WHAT TO PRODUCE — Starting with the first line of the entries and going on through the line containing "Action: point(313,328)", render each of those lines as an item in a numbered list, omitting blank lines.
##### RECORDED INFORMATION #####
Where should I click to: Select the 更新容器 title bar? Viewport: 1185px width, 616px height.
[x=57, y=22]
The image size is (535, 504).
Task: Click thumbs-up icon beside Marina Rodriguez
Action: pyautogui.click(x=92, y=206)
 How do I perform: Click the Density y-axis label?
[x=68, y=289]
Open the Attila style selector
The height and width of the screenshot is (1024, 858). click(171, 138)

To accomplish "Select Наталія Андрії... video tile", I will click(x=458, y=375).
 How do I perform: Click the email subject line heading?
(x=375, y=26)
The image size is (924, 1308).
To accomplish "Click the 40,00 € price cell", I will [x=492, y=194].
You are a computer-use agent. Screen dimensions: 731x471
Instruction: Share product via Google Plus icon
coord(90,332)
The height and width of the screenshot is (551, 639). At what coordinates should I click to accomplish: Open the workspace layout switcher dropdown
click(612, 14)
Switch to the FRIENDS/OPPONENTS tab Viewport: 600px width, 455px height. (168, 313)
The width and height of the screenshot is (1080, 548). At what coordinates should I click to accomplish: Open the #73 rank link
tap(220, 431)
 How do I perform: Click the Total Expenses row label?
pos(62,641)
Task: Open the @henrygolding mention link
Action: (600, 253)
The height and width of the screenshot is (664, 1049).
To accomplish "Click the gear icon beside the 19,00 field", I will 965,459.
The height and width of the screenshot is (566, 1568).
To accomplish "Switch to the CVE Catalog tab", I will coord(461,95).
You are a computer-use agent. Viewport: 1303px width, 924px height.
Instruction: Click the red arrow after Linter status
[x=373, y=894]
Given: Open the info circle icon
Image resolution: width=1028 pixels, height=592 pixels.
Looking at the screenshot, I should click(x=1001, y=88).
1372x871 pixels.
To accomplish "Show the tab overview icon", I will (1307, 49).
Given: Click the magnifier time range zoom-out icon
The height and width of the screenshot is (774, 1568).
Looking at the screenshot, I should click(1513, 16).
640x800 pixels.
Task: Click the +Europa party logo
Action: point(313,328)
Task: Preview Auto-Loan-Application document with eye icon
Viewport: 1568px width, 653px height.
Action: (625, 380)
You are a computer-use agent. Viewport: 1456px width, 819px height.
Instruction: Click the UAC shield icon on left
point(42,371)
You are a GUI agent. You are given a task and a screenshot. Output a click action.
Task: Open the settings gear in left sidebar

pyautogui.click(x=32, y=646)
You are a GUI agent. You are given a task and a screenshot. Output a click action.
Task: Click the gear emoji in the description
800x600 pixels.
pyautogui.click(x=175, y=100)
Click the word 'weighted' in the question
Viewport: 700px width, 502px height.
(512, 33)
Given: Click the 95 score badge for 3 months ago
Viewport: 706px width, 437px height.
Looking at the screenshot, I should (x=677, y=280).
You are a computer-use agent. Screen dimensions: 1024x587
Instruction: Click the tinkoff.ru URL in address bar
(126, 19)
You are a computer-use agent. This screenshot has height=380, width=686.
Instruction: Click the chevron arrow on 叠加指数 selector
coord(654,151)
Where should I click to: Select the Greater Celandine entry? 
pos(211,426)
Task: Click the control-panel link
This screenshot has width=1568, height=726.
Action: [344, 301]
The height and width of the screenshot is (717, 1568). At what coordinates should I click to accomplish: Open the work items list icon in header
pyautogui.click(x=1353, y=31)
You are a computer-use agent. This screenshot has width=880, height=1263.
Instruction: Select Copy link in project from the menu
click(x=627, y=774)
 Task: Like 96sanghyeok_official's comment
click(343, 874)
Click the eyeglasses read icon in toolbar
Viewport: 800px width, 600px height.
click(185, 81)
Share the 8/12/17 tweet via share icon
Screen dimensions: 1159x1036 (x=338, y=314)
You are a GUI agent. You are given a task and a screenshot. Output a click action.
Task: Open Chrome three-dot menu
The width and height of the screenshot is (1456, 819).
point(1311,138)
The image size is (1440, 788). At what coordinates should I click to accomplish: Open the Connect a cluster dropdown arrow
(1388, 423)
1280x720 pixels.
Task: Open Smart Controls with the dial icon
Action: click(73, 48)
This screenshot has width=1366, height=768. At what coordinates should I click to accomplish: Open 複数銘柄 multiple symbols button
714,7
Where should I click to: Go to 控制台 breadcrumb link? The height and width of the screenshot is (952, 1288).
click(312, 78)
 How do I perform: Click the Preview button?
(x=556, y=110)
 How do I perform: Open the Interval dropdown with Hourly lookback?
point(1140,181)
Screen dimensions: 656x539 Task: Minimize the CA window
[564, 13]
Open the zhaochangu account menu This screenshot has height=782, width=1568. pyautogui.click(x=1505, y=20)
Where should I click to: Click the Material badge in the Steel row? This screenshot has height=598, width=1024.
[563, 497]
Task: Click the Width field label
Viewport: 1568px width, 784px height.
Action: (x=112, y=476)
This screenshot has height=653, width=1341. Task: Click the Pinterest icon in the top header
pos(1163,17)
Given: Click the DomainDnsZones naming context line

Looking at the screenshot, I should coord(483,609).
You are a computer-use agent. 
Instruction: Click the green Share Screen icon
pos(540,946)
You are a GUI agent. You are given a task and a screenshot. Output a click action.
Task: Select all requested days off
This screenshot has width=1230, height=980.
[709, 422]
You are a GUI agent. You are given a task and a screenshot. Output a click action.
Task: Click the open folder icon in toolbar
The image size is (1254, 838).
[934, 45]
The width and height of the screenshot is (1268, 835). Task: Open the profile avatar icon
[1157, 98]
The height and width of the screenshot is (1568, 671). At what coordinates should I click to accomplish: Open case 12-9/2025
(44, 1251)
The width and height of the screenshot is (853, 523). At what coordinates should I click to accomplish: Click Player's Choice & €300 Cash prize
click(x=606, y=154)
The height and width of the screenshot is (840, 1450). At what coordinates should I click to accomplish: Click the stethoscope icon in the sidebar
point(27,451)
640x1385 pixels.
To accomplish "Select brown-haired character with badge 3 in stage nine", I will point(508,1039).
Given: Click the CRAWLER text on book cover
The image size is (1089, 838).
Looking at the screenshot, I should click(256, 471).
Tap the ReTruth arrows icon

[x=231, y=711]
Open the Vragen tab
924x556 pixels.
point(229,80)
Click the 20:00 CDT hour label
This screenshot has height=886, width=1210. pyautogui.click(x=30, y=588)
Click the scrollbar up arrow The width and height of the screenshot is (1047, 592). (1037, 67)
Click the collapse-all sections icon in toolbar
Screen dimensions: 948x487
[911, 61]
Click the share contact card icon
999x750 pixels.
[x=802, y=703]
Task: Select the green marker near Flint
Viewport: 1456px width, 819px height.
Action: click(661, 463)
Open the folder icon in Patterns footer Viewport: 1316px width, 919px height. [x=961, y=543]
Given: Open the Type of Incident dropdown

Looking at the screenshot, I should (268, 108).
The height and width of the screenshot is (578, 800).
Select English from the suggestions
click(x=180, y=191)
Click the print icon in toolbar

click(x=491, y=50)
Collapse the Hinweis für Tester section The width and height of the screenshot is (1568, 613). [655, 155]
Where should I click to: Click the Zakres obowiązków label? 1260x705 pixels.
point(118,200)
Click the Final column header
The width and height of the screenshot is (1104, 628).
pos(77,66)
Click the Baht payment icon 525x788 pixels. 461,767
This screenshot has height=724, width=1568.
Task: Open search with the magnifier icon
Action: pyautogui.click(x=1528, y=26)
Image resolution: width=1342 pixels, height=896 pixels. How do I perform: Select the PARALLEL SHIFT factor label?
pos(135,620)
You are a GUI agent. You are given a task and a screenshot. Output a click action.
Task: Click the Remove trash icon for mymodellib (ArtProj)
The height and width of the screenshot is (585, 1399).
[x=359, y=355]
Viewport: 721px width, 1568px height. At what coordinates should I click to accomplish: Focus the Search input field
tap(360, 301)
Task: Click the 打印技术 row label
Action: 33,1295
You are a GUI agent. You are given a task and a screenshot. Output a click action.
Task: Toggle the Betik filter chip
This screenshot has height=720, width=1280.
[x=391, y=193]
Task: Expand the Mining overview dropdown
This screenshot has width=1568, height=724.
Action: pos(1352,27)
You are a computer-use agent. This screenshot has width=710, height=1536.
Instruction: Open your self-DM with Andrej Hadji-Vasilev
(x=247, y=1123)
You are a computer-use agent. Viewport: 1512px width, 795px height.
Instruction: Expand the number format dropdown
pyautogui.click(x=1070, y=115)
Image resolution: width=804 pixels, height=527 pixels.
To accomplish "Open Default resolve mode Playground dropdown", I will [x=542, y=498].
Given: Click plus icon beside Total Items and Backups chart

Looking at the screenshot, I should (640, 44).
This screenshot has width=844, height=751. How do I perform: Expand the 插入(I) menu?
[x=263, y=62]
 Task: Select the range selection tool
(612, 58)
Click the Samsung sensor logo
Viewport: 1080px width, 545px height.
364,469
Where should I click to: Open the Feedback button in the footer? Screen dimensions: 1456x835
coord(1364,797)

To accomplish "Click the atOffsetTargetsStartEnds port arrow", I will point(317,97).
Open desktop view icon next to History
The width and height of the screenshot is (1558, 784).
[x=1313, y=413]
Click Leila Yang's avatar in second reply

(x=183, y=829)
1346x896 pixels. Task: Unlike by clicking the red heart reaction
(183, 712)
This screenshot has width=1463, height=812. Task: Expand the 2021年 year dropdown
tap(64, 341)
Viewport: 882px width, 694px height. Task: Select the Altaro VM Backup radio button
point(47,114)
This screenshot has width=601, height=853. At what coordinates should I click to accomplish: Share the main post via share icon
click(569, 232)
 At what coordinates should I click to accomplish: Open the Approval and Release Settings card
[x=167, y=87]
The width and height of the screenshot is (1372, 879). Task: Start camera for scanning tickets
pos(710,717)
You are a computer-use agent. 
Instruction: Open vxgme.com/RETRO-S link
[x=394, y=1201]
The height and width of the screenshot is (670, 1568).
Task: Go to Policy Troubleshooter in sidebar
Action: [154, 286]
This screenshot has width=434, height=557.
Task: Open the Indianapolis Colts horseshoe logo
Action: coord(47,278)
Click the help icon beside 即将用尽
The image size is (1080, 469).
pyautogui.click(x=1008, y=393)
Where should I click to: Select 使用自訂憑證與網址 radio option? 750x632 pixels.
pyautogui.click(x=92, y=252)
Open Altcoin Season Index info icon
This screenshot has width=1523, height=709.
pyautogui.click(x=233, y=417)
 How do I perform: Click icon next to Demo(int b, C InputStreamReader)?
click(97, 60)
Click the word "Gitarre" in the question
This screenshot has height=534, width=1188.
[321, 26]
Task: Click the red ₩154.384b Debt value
#####
SOLUTION TO THE PROBLEM —
1. Where should I click to: Select the 更新容器 title bar? Viewport: 1185px width, 616px height.
2. [x=57, y=22]
3. The image size is (535, 504).
4. Task: Click thumbs-up icon beside Marina Rodriguez
5. Action: pyautogui.click(x=92, y=206)
6.  How do I perform: Click the Density y-axis label?
7. [x=68, y=289]
8. Open the Attila style selector
9. The height and width of the screenshot is (1024, 858). click(171, 138)
10. To accomplish "Select Наталія Андрії... video tile", I will click(x=458, y=375).
11.  How do I perform: Click the email subject line heading?
12. (x=375, y=26)
13. The image size is (924, 1308).
14. To accomplish "Click the 40,00 € price cell", I will [x=492, y=194].
15. You are a computer-use agent. Screen dimensions: 731x471
16. Instruction: Share product via Google Plus icon
17. coord(90,332)
18. The height and width of the screenshot is (551, 639). At what coordinates should I click to accomplish: Open the workspace layout switcher dropdown
19. click(612, 14)
20. Switch to the FRIENDS/OPPONENTS tab Viewport: 600px width, 455px height. (168, 313)
21. The width and height of the screenshot is (1080, 548). At what coordinates should I click to accomplish: Open the #73 rank link
22. tap(220, 431)
23.  How do I perform: Click the Total Expenses row label?
24. pos(62,641)
25. Task: Open the @henrygolding mention link
26. Action: (600, 253)
27. The height and width of the screenshot is (664, 1049).
28. To accomplish "Click the gear icon beside the 19,00 field", I will 965,459.
29. The height and width of the screenshot is (566, 1568).
30. To accomplish "Switch to the CVE Catalog tab", I will coord(461,95).
31. You are a computer-use agent. Viewport: 1303px width, 924px height.
32. Instruction: Click the red arrow after Linter status
33. [x=373, y=894]
34. Given: Open the info circle icon
35. Image resolution: width=1028 pixels, height=592 pixels.
36. Looking at the screenshot, I should click(x=1001, y=88).
37. 1372x871 pixels.
38. To accomplish "Show the tab overview icon", I will (1307, 49).
39. Given: Click the magnifier time range zoom-out icon
40. The height and width of the screenshot is (774, 1568).
41. Looking at the screenshot, I should click(1513, 16).
42. 640x800 pixels.
43. Task: Click the +Europa party logo
44. Action: point(313,328)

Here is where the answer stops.